*** Source data ***

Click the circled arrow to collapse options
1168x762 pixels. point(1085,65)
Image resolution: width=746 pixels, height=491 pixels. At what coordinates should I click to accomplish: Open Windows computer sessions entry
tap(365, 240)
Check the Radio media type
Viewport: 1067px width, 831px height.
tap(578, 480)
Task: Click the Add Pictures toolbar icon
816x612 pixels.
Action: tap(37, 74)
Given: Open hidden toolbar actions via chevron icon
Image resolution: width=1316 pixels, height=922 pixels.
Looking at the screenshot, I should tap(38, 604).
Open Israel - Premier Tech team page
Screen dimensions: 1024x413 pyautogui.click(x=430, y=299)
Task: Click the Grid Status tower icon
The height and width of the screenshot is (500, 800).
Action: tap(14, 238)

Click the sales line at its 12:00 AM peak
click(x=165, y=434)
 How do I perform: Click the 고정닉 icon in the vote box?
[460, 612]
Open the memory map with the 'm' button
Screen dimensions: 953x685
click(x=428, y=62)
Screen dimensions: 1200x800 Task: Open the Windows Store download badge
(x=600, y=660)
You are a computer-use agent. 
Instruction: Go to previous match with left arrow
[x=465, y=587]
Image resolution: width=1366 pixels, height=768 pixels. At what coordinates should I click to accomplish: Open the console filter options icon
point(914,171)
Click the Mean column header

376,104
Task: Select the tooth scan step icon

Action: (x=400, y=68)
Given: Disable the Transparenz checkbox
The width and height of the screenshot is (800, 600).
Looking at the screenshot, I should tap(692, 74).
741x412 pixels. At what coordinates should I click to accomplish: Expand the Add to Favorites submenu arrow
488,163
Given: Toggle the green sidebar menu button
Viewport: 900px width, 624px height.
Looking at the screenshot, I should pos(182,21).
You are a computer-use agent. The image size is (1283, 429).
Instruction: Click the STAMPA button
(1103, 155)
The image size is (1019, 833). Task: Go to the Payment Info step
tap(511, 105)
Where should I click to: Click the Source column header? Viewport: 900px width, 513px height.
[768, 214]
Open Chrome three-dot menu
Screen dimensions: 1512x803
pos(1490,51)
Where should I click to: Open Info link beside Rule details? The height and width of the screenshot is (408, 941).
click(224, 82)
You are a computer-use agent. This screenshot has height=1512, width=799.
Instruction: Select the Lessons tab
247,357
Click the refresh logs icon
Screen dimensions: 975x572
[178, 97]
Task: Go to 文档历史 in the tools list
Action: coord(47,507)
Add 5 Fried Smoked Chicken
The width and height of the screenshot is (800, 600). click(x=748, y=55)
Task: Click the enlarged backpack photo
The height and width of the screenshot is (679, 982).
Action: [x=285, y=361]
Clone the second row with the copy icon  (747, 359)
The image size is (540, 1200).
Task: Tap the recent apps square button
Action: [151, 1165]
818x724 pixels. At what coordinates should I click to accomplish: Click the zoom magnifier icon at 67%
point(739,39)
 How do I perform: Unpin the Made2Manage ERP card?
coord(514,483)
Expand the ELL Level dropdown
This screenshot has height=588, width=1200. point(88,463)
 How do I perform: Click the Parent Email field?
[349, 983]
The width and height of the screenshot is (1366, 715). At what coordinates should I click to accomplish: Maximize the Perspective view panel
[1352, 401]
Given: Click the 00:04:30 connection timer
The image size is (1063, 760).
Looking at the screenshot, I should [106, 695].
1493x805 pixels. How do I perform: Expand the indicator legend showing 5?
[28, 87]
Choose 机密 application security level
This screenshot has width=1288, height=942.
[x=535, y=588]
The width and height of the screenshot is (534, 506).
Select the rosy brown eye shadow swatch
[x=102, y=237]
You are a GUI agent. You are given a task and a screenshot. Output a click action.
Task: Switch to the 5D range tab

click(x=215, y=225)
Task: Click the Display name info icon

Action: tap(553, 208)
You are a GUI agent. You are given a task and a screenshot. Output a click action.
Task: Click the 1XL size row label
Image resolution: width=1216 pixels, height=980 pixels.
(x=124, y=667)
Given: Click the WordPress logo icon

*** End of Source data ***

**Work to be completed:** Copy out the records above exactly and completely.

**Output of the task:**
Click the circled arrow to collapse options
1168x762 pixels. point(1085,65)
Image resolution: width=746 pixels, height=491 pixels. At what coordinates should I click to accomplish: Open Windows computer sessions entry
tap(365, 240)
Check the Radio media type
Viewport: 1067px width, 831px height.
tap(578, 480)
Task: Click the Add Pictures toolbar icon
816x612 pixels.
Action: tap(37, 74)
Given: Open hidden toolbar actions via chevron icon
Image resolution: width=1316 pixels, height=922 pixels.
Looking at the screenshot, I should tap(38, 604).
Open Israel - Premier Tech team page
Screen dimensions: 1024x413 pyautogui.click(x=430, y=299)
Task: Click the Grid Status tower icon
The height and width of the screenshot is (500, 800).
Action: tap(14, 238)

Click the sales line at its 12:00 AM peak
click(x=165, y=434)
 How do I perform: Click the 고정닉 icon in the vote box?
[460, 612]
Open the memory map with the 'm' button
Screen dimensions: 953x685
click(x=428, y=62)
Screen dimensions: 1200x800 Task: Open the Windows Store download badge
(x=600, y=660)
You are a computer-use agent. 
Instruction: Go to previous match with left arrow
[x=465, y=587]
Image resolution: width=1366 pixels, height=768 pixels. At what coordinates should I click to accomplish: Open the console filter options icon
point(914,171)
Click the Mean column header

376,104
Task: Select the tooth scan step icon

Action: (x=400, y=68)
Given: Disable the Transparenz checkbox
The width and height of the screenshot is (800, 600).
Looking at the screenshot, I should tap(692, 74).
741x412 pixels. At what coordinates should I click to accomplish: Expand the Add to Favorites submenu arrow
488,163
Given: Toggle the green sidebar menu button
Viewport: 900px width, 624px height.
Looking at the screenshot, I should pos(182,21).
You are a computer-use agent. The image size is (1283, 429).
Instruction: Click the STAMPA button
(1103, 155)
The image size is (1019, 833). Task: Go to the Payment Info step
tap(511, 105)
Where should I click to: Click the Source column header? Viewport: 900px width, 513px height.
[768, 214]
Open Chrome three-dot menu
Screen dimensions: 1512x803
pos(1490,51)
Where should I click to: Open Info link beside Rule details? The height and width of the screenshot is (408, 941).
click(224, 82)
You are a computer-use agent. This screenshot has height=1512, width=799.
Instruction: Select the Lessons tab
247,357
Click the refresh logs icon
Screen dimensions: 975x572
[178, 97]
Task: Go to 文档历史 in the tools list
Action: coord(47,507)
Add 5 Fried Smoked Chicken
The width and height of the screenshot is (800, 600). click(x=748, y=55)
Task: Click the enlarged backpack photo
The height and width of the screenshot is (679, 982).
Action: [x=285, y=361]
Clone the second row with the copy icon  (747, 359)
The image size is (540, 1200).
Task: Tap the recent apps square button
Action: [151, 1165]
818x724 pixels. At what coordinates should I click to accomplish: Click the zoom magnifier icon at 67%
point(739,39)
 How do I perform: Unpin the Made2Manage ERP card?
coord(514,483)
Expand the ELL Level dropdown
This screenshot has height=588, width=1200. point(88,463)
 How do I perform: Click the Parent Email field?
[349, 983]
The width and height of the screenshot is (1366, 715). At what coordinates should I click to accomplish: Maximize the Perspective view panel
[1352, 401]
Given: Click the 00:04:30 connection timer
The image size is (1063, 760).
Looking at the screenshot, I should [106, 695].
1493x805 pixels. How do I perform: Expand the indicator legend showing 5?
[28, 87]
Choose 机密 application security level
This screenshot has width=1288, height=942.
[x=535, y=588]
The width and height of the screenshot is (534, 506).
Select the rosy brown eye shadow swatch
[x=102, y=237]
You are a GUI agent. You are given a task and a screenshot. Output a click action.
Task: Switch to the 5D range tab

click(x=215, y=225)
Task: Click the Display name info icon

Action: tap(553, 208)
You are a GUI agent. You are given a task and a screenshot. Output a click action.
Task: Click the 1XL size row label
Image resolution: width=1216 pixels, height=980 pixels.
(x=124, y=667)
Given: Click the WordPress logo icon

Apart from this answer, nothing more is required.